Some viruses like HIV (Craigie & Bushman, 2012) and AAV (Deyle & Russell, 2009) are able to copy their genomic sequence into the genome of an infected cell. This can have severe impact on host cell stability as the integration may hit and disable a gene or a regulatory region. The investigation of characteristics and underlying driving factors for virus integration is not only relevant for virology and infectious diseases research but also for approaches in gene therapy that apply virus-derived vectors and transposons to deliver functional DNA fragments into host cells (Riviere, Dunbar & Sadelain, 2012; Li et al., 2015).
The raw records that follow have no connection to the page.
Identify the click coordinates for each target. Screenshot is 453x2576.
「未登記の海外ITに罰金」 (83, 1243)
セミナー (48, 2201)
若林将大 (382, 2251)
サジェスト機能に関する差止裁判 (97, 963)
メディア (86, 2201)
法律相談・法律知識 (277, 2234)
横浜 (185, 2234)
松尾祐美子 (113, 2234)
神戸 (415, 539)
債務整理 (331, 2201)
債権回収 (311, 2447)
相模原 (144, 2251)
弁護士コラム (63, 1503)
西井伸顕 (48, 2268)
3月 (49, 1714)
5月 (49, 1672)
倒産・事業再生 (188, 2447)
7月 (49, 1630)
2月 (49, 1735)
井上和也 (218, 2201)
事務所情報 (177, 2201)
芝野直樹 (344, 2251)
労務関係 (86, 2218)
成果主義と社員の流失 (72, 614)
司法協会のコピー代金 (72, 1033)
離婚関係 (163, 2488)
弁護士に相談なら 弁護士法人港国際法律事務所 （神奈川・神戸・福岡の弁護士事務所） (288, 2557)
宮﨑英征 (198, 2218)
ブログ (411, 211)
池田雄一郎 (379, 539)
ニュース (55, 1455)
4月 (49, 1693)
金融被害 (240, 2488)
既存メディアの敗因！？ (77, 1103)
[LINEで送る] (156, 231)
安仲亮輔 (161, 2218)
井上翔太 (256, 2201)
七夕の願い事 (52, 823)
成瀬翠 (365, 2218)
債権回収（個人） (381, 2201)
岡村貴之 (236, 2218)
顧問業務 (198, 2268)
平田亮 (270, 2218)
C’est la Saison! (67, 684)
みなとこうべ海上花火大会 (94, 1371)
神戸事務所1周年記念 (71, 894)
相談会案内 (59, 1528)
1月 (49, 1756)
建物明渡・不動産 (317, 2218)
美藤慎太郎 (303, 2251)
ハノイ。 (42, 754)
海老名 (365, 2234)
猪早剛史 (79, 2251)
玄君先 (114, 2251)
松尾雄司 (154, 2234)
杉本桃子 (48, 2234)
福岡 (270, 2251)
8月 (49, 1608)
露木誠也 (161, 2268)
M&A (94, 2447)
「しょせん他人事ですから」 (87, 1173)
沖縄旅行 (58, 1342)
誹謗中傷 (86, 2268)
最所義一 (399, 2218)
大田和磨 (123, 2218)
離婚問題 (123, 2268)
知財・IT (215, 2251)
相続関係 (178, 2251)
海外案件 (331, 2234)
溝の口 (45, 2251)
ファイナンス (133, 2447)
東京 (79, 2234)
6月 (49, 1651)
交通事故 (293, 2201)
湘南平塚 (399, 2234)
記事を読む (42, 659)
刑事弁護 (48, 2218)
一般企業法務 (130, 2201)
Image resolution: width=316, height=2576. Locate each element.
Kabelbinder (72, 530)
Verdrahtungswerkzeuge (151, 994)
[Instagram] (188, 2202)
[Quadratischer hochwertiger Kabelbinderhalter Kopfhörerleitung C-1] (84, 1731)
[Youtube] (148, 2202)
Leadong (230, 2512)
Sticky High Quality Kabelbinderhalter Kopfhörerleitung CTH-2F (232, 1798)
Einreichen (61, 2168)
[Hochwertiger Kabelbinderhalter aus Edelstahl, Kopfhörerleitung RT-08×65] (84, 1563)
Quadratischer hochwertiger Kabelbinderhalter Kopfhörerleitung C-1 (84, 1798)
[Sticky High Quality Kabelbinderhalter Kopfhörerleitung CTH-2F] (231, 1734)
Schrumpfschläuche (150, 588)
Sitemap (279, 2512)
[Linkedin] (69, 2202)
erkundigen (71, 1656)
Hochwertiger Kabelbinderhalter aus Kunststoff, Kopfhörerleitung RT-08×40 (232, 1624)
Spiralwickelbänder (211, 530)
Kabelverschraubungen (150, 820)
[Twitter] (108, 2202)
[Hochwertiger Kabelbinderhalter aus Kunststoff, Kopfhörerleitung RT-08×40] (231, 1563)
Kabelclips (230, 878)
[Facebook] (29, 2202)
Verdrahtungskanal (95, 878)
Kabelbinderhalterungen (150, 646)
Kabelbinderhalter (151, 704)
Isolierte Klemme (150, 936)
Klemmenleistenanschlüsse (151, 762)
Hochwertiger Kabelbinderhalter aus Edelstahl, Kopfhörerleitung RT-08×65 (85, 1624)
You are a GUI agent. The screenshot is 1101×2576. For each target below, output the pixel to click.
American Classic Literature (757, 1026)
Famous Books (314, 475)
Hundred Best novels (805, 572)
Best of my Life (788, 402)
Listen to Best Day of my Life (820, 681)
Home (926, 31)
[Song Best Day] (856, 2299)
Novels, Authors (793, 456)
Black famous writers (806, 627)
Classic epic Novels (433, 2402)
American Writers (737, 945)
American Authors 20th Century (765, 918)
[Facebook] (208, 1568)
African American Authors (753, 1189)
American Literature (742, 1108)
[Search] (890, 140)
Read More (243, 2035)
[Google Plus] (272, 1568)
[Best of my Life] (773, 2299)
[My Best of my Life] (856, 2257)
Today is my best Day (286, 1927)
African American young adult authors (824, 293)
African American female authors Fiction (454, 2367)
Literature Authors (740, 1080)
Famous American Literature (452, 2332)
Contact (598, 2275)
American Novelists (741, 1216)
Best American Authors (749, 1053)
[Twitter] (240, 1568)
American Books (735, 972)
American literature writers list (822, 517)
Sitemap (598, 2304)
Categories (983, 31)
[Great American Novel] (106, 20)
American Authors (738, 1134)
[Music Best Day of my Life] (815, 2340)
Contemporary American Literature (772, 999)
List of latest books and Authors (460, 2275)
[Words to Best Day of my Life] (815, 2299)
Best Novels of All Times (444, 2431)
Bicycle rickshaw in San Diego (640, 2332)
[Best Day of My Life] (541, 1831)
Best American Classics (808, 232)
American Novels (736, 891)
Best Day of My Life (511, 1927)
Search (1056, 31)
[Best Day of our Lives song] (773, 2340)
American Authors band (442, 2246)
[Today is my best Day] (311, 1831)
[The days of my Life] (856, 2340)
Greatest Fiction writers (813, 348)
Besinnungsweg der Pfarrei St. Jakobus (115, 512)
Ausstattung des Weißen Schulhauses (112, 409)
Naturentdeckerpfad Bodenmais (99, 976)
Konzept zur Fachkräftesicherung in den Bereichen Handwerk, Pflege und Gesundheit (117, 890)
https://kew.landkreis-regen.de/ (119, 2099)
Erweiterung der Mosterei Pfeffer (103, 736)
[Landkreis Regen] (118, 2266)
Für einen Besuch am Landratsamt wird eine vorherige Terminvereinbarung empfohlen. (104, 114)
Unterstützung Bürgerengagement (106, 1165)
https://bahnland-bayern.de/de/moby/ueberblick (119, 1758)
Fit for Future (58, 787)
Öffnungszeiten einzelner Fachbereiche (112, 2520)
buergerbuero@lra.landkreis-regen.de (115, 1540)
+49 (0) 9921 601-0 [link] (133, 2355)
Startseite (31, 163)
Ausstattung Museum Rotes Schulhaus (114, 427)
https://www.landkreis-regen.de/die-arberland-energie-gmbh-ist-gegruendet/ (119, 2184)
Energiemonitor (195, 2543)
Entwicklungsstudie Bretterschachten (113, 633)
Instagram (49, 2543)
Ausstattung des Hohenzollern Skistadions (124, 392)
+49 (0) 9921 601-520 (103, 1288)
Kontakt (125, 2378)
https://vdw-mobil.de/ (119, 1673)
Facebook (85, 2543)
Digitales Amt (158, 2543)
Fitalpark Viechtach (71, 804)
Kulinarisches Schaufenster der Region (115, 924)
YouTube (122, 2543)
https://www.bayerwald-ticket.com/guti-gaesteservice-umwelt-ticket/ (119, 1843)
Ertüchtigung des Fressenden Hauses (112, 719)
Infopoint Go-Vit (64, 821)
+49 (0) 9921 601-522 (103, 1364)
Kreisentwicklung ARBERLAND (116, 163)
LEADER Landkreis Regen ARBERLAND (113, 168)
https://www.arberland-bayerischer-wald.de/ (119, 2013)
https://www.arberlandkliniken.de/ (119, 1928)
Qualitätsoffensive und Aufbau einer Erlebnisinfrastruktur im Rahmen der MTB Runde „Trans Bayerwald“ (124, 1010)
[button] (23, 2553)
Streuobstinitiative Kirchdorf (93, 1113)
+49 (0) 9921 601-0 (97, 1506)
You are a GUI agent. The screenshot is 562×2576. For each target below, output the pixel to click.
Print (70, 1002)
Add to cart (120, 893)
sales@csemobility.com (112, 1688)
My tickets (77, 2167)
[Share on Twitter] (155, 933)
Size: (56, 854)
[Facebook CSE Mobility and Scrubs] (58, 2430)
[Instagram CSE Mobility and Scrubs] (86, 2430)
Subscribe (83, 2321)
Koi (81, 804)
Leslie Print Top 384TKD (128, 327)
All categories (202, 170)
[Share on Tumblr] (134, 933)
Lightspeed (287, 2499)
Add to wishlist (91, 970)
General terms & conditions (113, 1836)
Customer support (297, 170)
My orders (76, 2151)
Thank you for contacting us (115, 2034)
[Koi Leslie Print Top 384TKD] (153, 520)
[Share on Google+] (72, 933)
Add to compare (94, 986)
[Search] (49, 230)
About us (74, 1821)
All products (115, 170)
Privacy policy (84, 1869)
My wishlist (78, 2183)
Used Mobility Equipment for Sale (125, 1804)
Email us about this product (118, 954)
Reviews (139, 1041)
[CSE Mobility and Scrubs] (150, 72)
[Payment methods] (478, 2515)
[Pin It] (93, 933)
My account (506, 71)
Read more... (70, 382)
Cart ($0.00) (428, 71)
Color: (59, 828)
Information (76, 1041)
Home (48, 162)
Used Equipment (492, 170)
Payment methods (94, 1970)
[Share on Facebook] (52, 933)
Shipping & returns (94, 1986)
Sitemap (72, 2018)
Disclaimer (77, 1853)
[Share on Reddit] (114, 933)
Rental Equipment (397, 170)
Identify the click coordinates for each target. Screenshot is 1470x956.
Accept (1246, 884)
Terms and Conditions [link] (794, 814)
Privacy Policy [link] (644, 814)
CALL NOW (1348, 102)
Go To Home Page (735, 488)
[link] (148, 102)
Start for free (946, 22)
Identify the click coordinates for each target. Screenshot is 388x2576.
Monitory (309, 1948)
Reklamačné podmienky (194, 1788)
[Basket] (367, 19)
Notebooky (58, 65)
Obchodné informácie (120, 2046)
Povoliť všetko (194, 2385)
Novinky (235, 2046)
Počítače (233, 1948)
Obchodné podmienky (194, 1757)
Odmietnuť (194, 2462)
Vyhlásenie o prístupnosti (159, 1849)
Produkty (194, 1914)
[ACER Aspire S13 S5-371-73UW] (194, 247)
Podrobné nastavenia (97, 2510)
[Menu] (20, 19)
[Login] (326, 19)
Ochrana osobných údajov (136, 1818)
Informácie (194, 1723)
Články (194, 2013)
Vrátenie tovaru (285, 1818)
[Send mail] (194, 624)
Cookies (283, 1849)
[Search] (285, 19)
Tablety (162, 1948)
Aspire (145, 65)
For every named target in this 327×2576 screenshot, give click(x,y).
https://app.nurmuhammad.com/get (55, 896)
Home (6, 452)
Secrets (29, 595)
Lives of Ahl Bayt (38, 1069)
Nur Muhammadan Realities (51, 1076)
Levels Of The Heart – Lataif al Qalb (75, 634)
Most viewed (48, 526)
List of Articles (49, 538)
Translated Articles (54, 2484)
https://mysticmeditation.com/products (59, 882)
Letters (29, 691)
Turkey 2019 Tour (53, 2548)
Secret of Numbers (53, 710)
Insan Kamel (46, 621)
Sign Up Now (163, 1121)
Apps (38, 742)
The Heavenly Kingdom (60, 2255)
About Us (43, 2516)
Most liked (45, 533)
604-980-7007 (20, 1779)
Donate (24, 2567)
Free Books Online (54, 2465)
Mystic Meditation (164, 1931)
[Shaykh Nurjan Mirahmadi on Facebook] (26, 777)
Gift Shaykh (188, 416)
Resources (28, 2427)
Each gene delivery system has its own mechanisms for genomic integration and preferences for choosing integration sites, hence different systems may have different risks for causing undesired side effects.
Next Generation Sequencing (NGS) facilitates the genome-wide profiling of integration sites, as they are collected e.g., in investigations of protein binding, virus/transposon integration or DNA methylation. Integration sites are available from databases like the Retrovirus Integration Database (Shao et al., 2016) and are regularly created for novel targeted vectors. Typically, the identified sites are related to a variety of genomic features and any integration preferences are determined by a comparison of actual integration sites to a set of random control sites (Gogol-Döring et al., 2016). A proper background model should mimic all known biases of the signal data originating from experimental or laboratory conditions. If, for example, a profiling method is only capable of detecting integration events that are close to certain enzyme restriction sites then the control sites should also be selected accordingly.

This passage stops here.